◆ Saved entries ◆

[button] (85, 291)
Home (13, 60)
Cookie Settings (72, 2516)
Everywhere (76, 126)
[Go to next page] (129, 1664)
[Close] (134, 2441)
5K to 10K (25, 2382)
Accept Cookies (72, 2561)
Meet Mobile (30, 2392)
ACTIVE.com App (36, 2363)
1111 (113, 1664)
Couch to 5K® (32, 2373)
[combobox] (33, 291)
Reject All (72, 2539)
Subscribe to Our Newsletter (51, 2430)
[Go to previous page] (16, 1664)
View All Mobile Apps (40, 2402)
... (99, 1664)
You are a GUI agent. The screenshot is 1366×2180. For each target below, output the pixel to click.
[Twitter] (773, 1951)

◆ Work instructions ◆
Return exactly the run of lines that opens with the one containing "[Go to previous page] (16, 1664)" and closes with the last line of the records above.

◆ Reply ◆
[Go to previous page] (16, 1664)
View All Mobile Apps (40, 2402)
... (99, 1664)
You are a GUI agent. The screenshot is 1366×2180. For each target below, output the pixel to click.
[Twitter] (773, 1951)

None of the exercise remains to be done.